Major General Oliver Otis Howard was seeking a measure of redemption at Gettysburg. His XI Corps had been routed at Chancellorsville when Stonewall Jackson fell on its unsuspecting right flank. Howard knew he and his corps had failed, and he understood that the rest of the army believed it, too. On May 10 he felt compelled to issue a general order acknowledging “a feeling of depression” in the corps. “Some obloquy has been cast upon us on account of the affair of Saturday, May 2,” he said. “I believe that such a disaster might have happened to any other corps of this arm, and do not distrust my command.” He said the events of May 2 would be a learning experience, and felt that his officers and men were eager for another chance to prove their worth.
Howard was up before dawn on July 1, 1863, to begin preparations to send his three divisions—under Francis Barlow, Adolph von Steinwehr, and Carl Schurz—forward toward Gettysburg.
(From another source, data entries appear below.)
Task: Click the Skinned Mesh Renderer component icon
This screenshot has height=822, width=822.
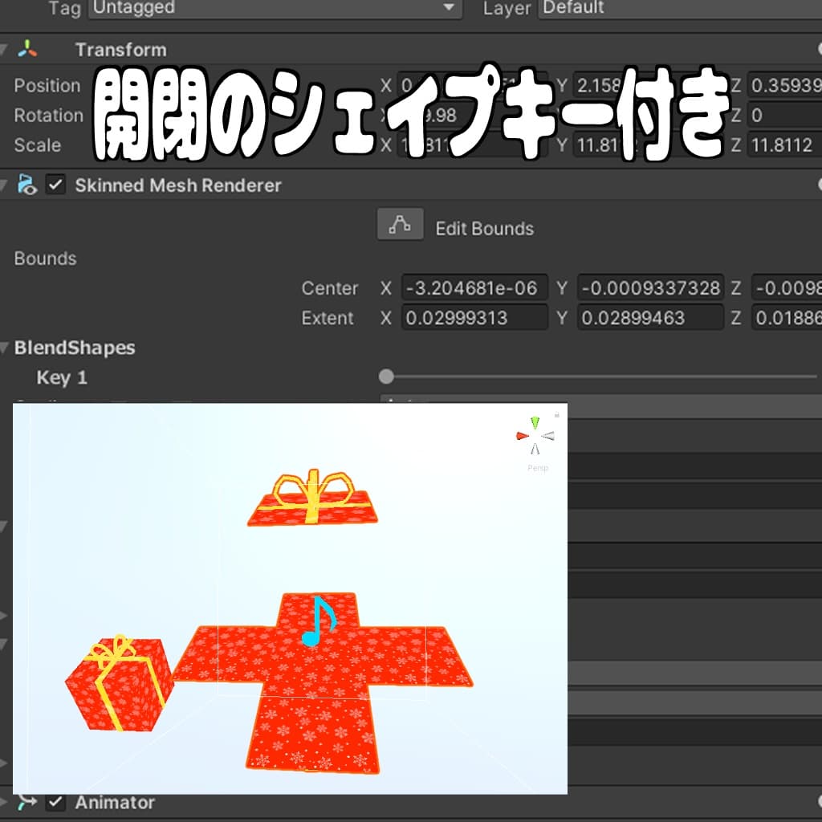Action: [29, 185]
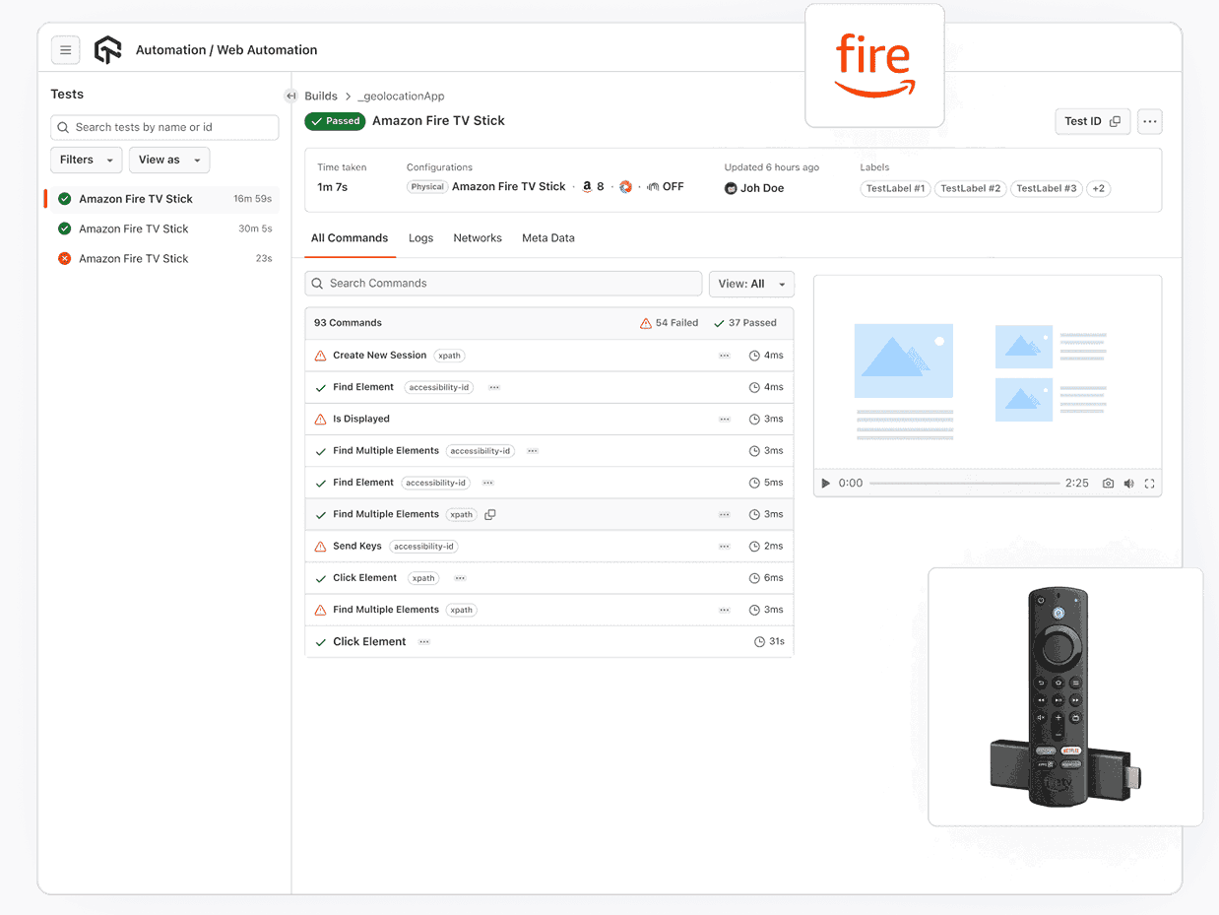Open the Networks tab
The width and height of the screenshot is (1219, 915).
point(478,237)
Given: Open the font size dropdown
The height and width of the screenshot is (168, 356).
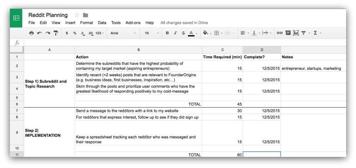Looking at the screenshot, I should coord(152,33).
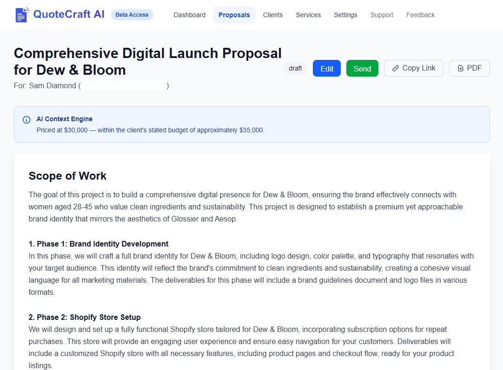Image resolution: width=503 pixels, height=370 pixels.
Task: Open the Dashboard page
Action: point(189,15)
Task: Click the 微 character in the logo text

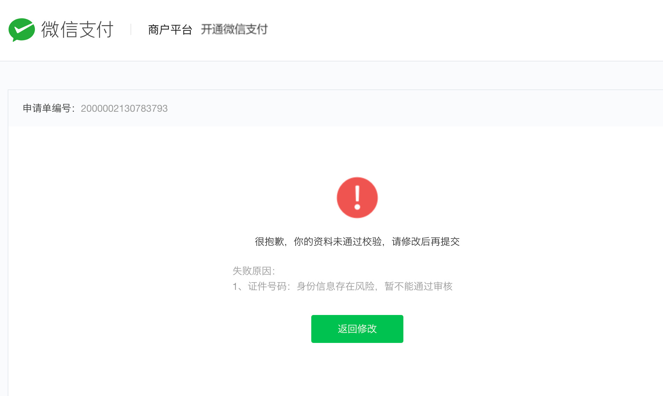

The long columns of men finally set out around 8:30 a.m. for the 11-mile march. After some morning showers, the day was promising to be hot and dusty. Howard rode along the Emmitsburg Road ahead of his corps, and he often had to detour through woods and fields to avoid the wagons and men of the I Corps. He had two Howard brothers with him on the march—his brother the major, and his minister brother Rowland, who had reached the XI Corps on June 24 with John Chamberlain as a member of the United States Christian Commission. Rowland had never experienced combat. He was excited by the “pomp and circumstance” of an army on the march, and the way the men waved their banners as they approached the Pennsylvania border.
The general remembered coming within sight of Gettysburg with his entourage at around 10:30 that morning. He could hear the roar of artillery and the ripping sheets of musketry ahead. For Rowland, the sound of the guns “excited a thrill of patriotic emotion.”
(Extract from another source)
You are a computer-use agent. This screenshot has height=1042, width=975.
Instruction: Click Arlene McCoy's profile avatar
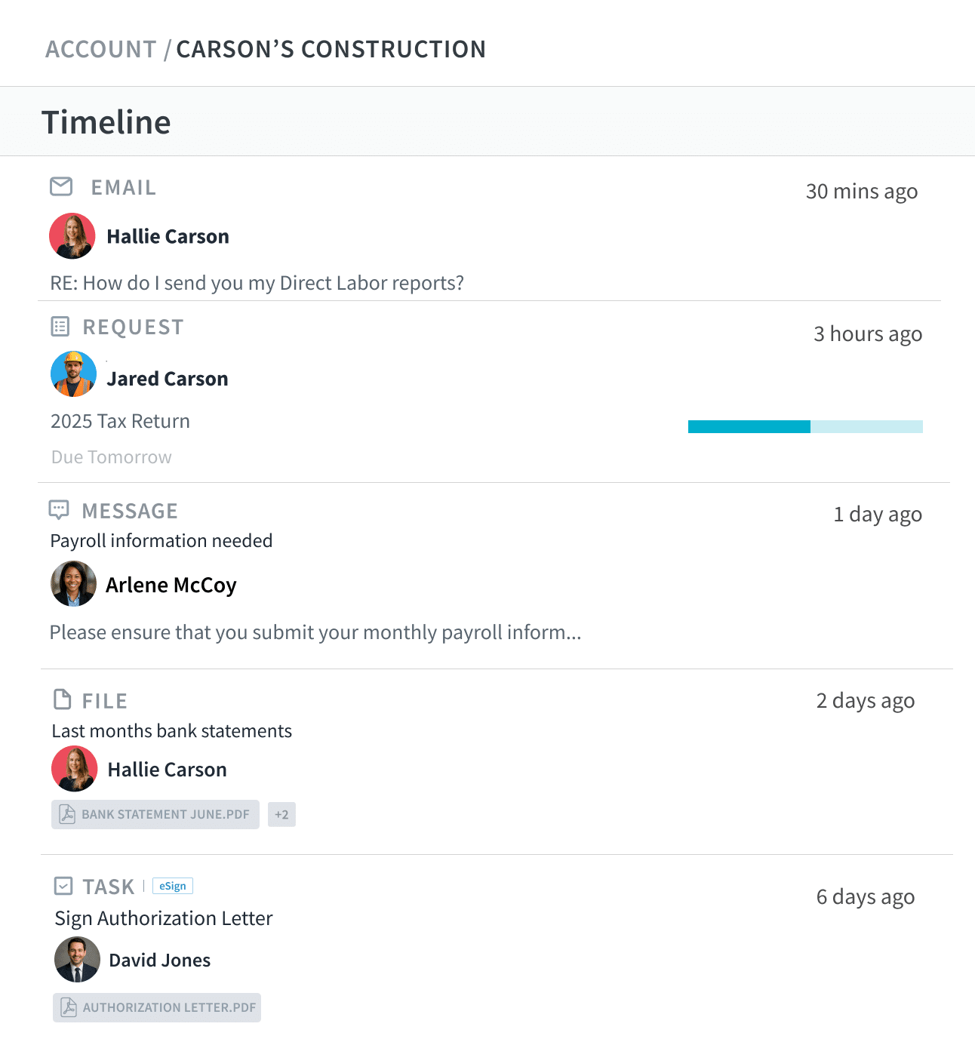(73, 584)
The rest of his corps was still coming up, so Howard spent some time examining the terrain. He rode through a peach orchard to the right of the Emmitsburg Road, and then along a ridge that ended on a hill south of town that was crowned by Evergreen Cemetery. He was there when a messenger arrived from Reynolds with confirmation that the battle had started. “Here was a broad view which embraced the town, the seminary, the college, and all the undulating valley of open country spread out between the ridges,” Howard said. “There was a beautiful break in the ridge to the north of me, where Culp’s Hill abuts against the cemetery, and touches the creek below. It struck me that here one could make a strong right flank.” He turned to Theodore Meysenberg, his adjutant. “This seems to be a good position, Colonel,” he said.
“It is the only position, general,” Meysenberg replied.
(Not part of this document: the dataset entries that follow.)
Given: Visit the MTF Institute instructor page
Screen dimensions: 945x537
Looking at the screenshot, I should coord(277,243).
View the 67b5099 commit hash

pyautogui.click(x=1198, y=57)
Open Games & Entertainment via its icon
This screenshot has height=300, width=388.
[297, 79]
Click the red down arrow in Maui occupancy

The pious, one-armed general from Maine had made a decision that would have enormous ramifications for the Union army at Gettysburg.
For the rest of his life, Howard believed that his decision to post his men on Cemetery Hill was the key to the Union victory at Gettysburg. It was his redemption for the disaster at Chancellorsville. He objected when one of Reynolds’s aides, Joseph George Rosengarten, claimed that Reynolds had made the decision and told one of Howard’s aides to have the general occupy Cemetery Hill. Howard refuted that account. The only aide of Howard’s who had spoken with Reynolds that morning was Capt. Daniel Hall, and Hall, he said, had received no such instructions. “General Reynolds gave no order whatever in regard to occupying Cemetery Hill, nor did he make any allusion to it,” Hall affirmed.
The weight of evidence tilts in Howard’s favor, although not everyone was convinced. Abner Small of the 16th Maine, who developed a poor opinion of Howard’s generalship, believed that Reynolds should receive the credit. “General Howard’s memory is conveniently defective,” Small averred, “as it would otherwise conflict with his claim to the championship of Gettysburgh.”